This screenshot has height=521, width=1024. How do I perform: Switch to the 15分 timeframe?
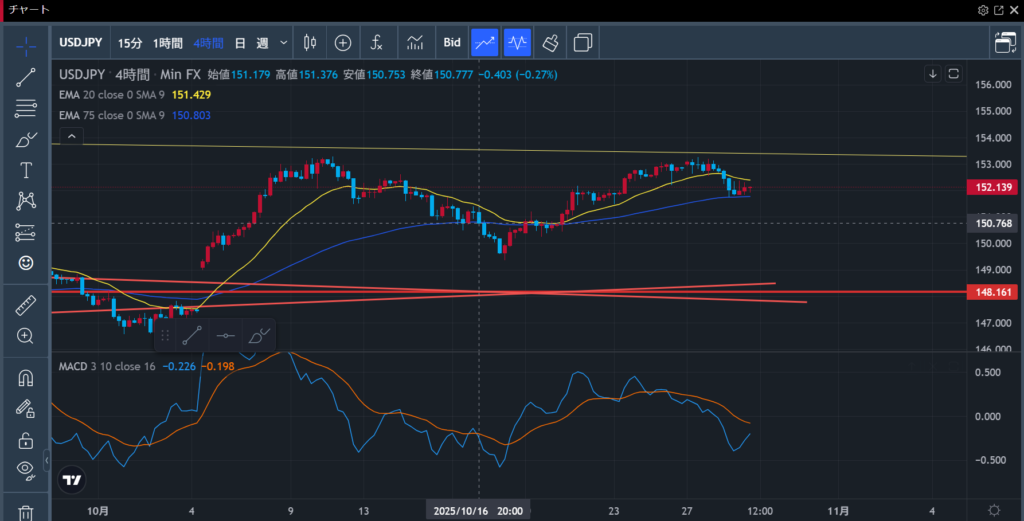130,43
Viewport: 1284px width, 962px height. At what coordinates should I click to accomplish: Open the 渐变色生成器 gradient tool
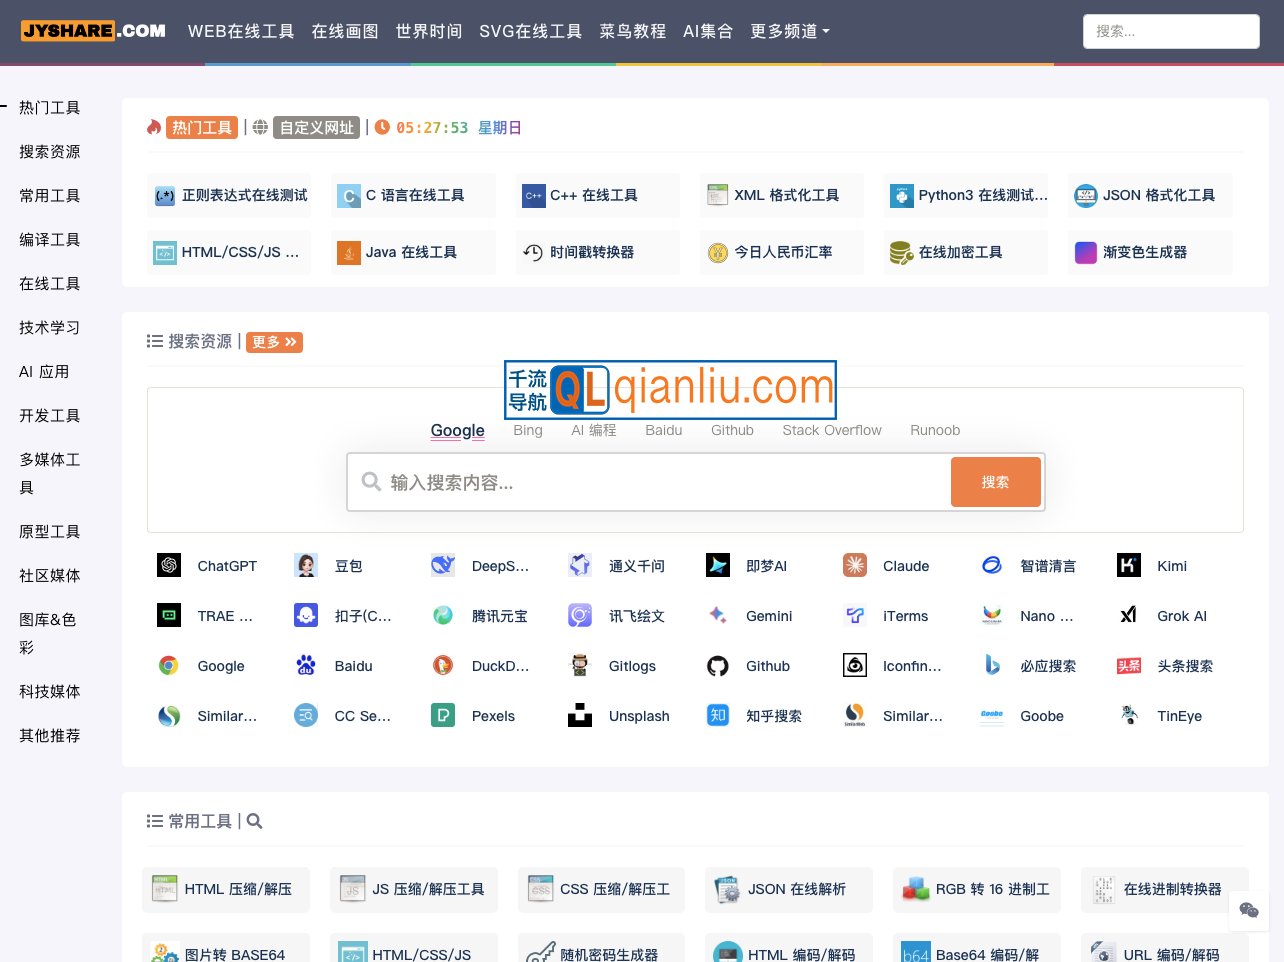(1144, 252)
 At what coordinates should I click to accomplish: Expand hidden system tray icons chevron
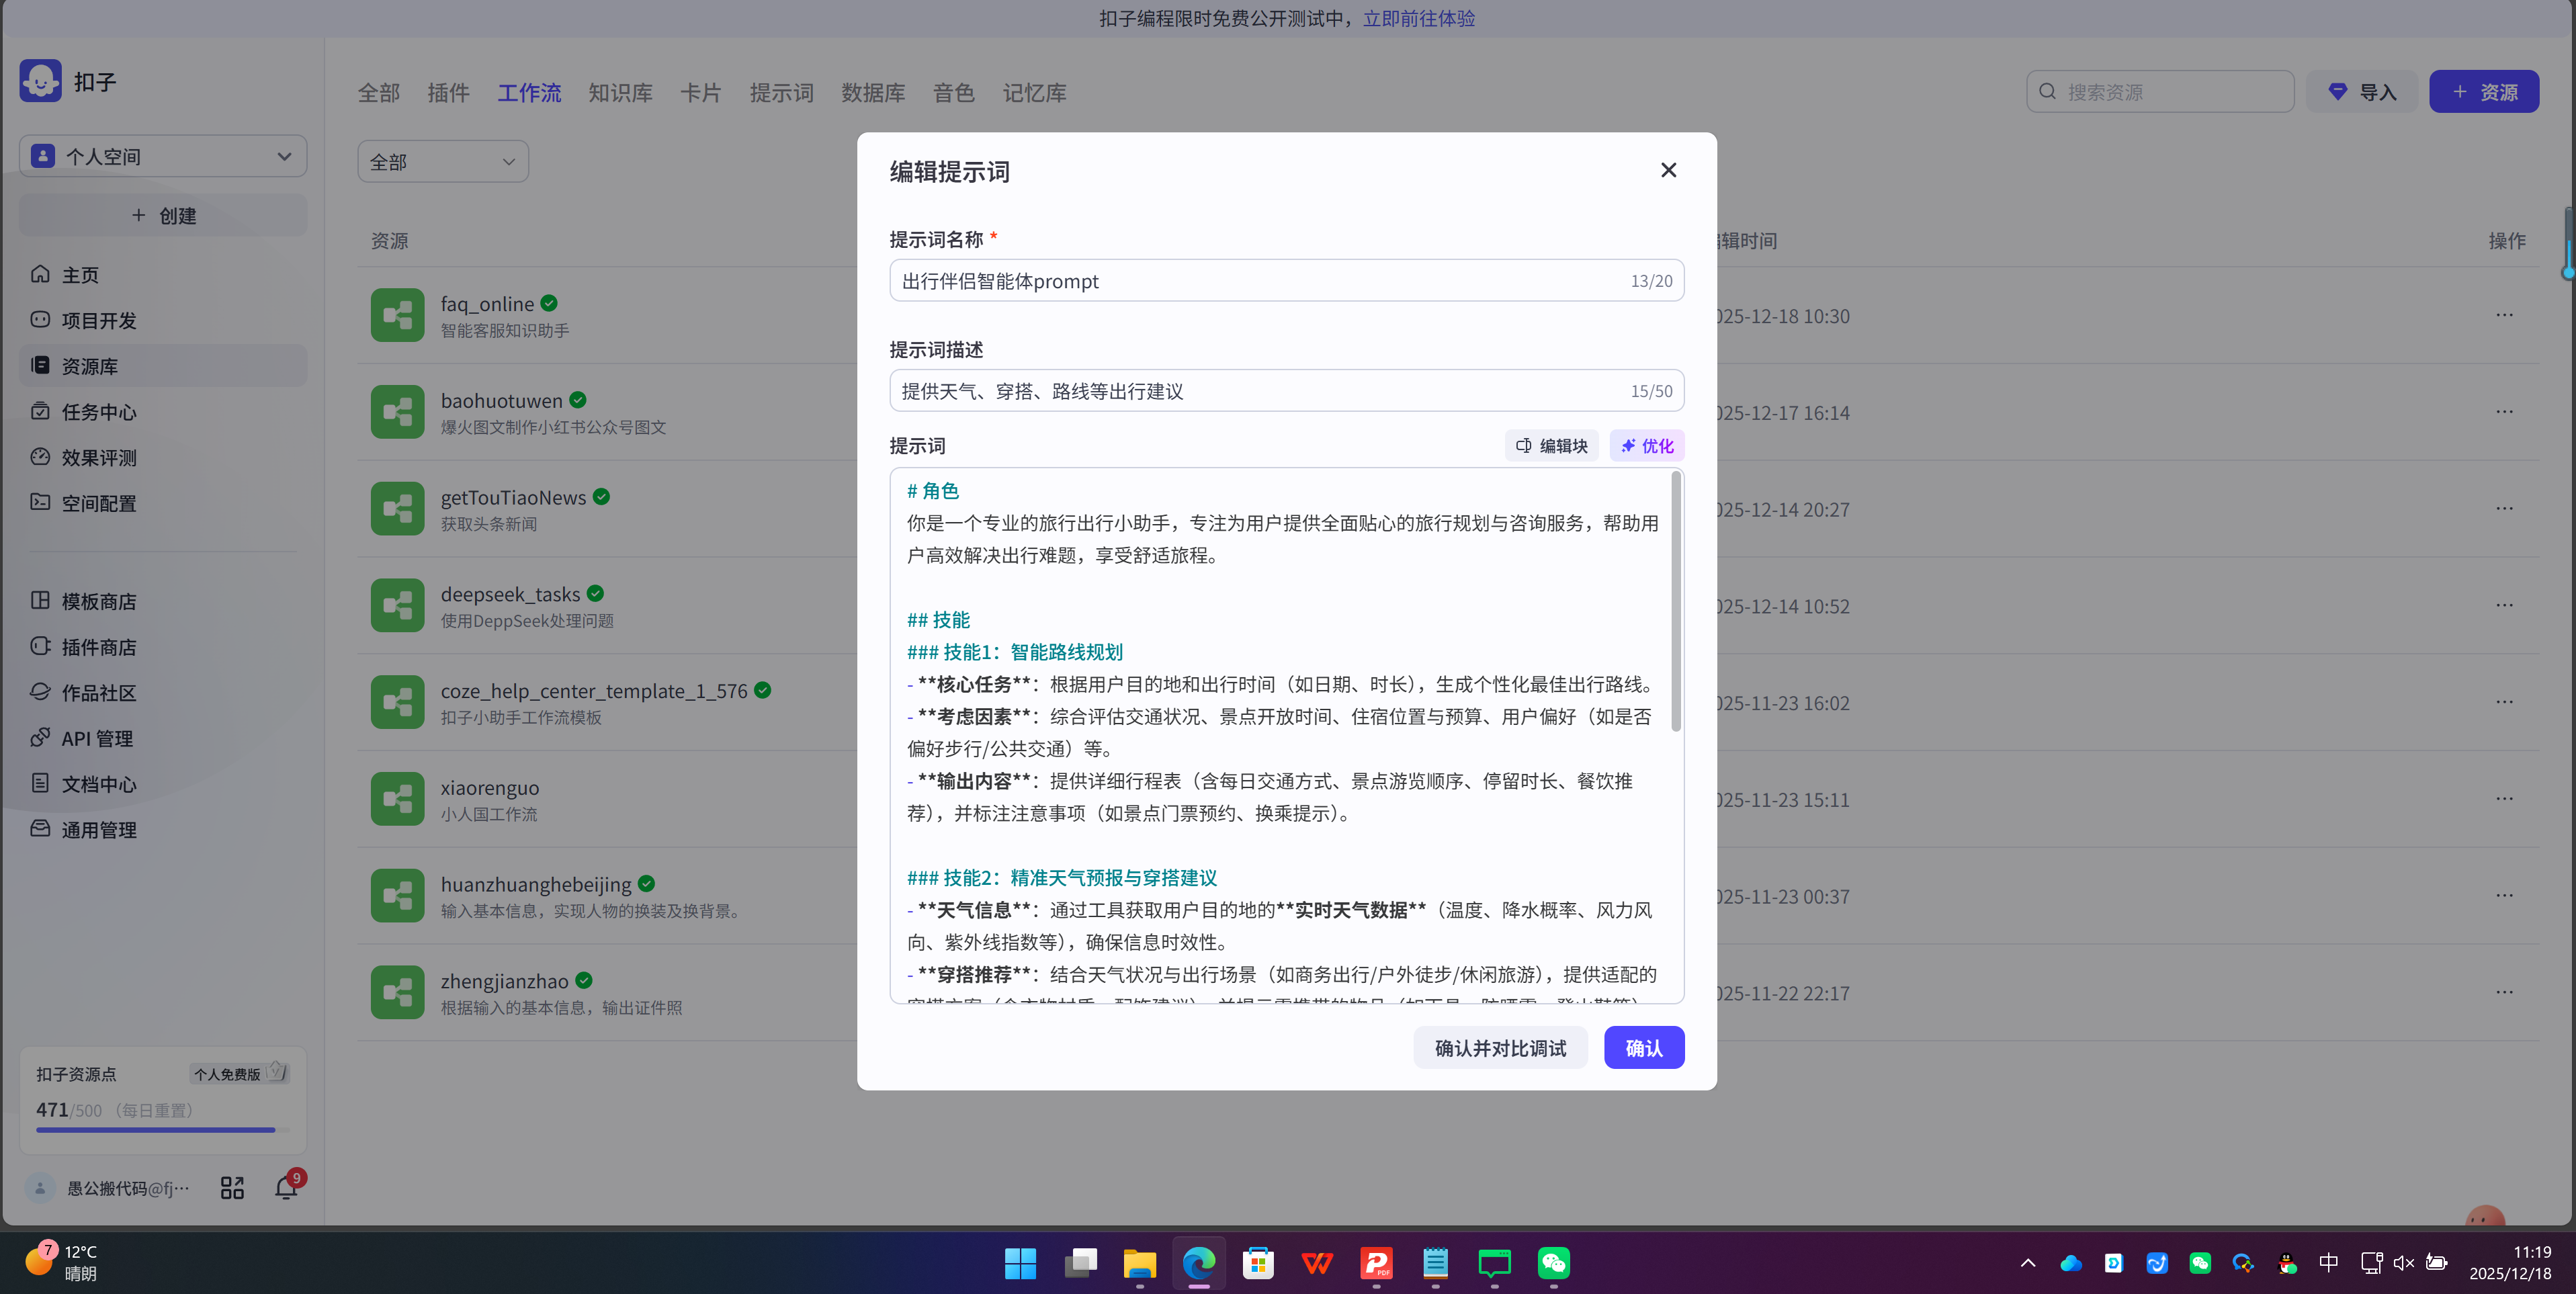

+++

> _OBJECTIVE_
Give back every entry above verbatim, but leave out the pictures.

> _RESPONSE FOR THIS EXERCISE_
This screenshot has height=521, width=1024. How do I perform: Switch to the 15分 timeframe?
130,43
Viewport: 1284px width, 962px height. At what coordinates should I click to accomplish: Open the 渐变色生成器 gradient tool
(1144, 252)
 At what coordinates should I click to accomplish: Expand hidden system tray icons chevron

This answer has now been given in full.